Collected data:
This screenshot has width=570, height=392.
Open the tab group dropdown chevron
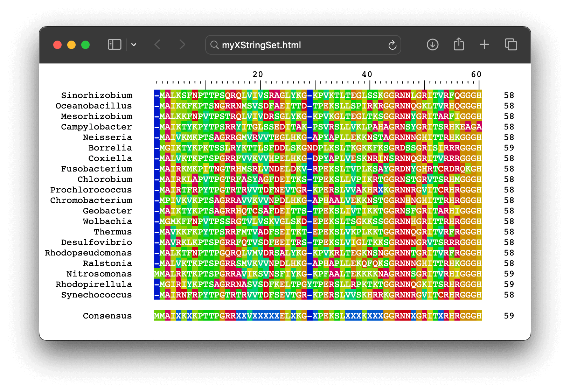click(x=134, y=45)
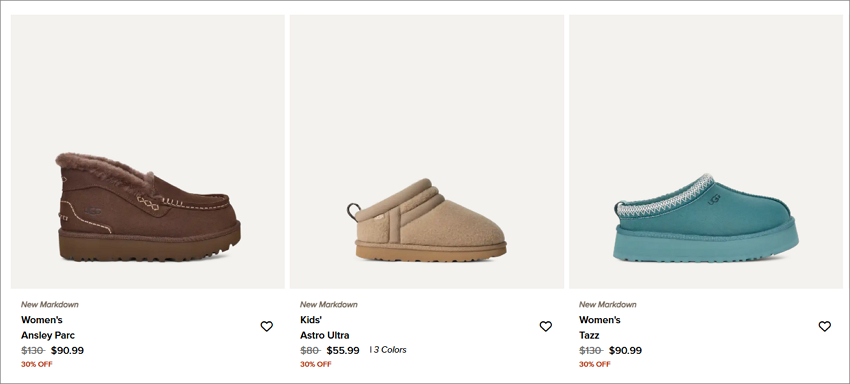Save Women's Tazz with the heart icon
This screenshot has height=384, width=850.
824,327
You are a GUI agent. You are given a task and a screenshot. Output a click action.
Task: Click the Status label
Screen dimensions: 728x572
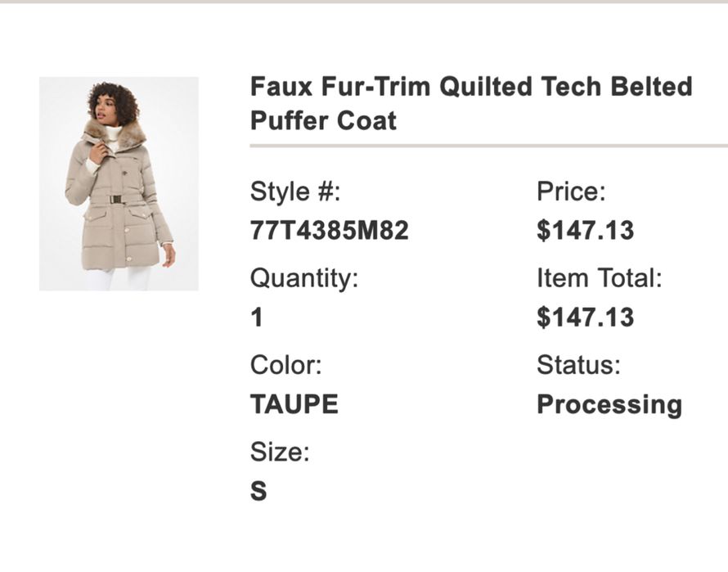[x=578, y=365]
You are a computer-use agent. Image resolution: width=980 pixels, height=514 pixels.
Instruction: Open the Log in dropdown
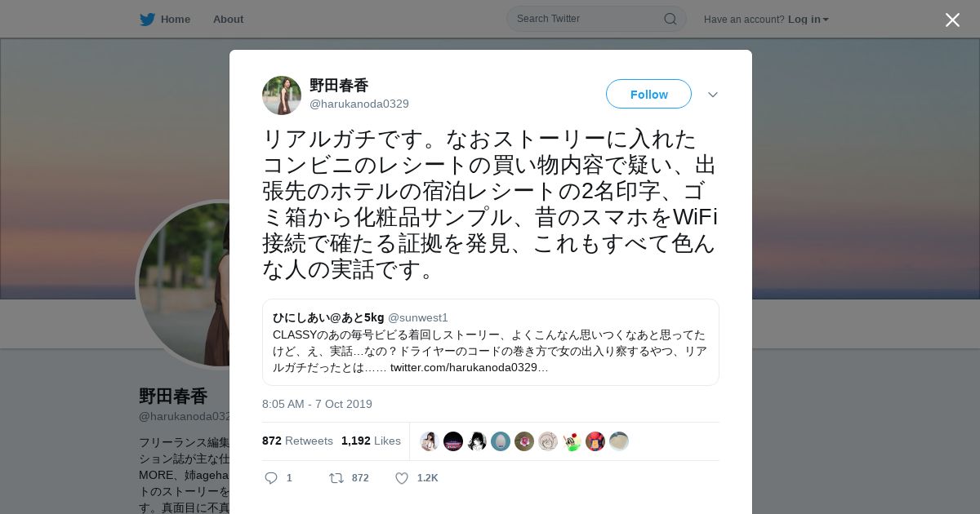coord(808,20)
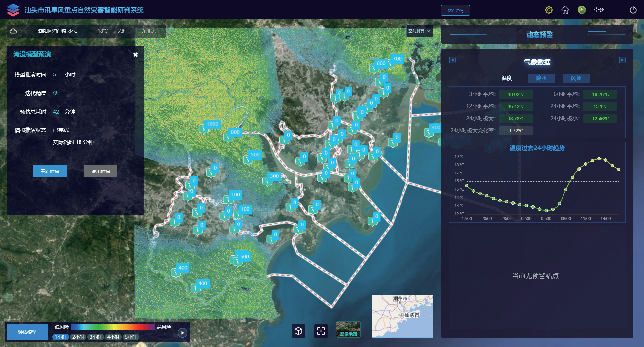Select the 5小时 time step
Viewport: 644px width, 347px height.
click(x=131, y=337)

*Description of the task*.
What lines above mention "agent"? Copy each one.

*Problem solution*.
You are a GUI agent. You are given a task and a screenshot. Output a click action.
You are a computer-use agent. Image resolution: width=980 pixels, height=514 pixels.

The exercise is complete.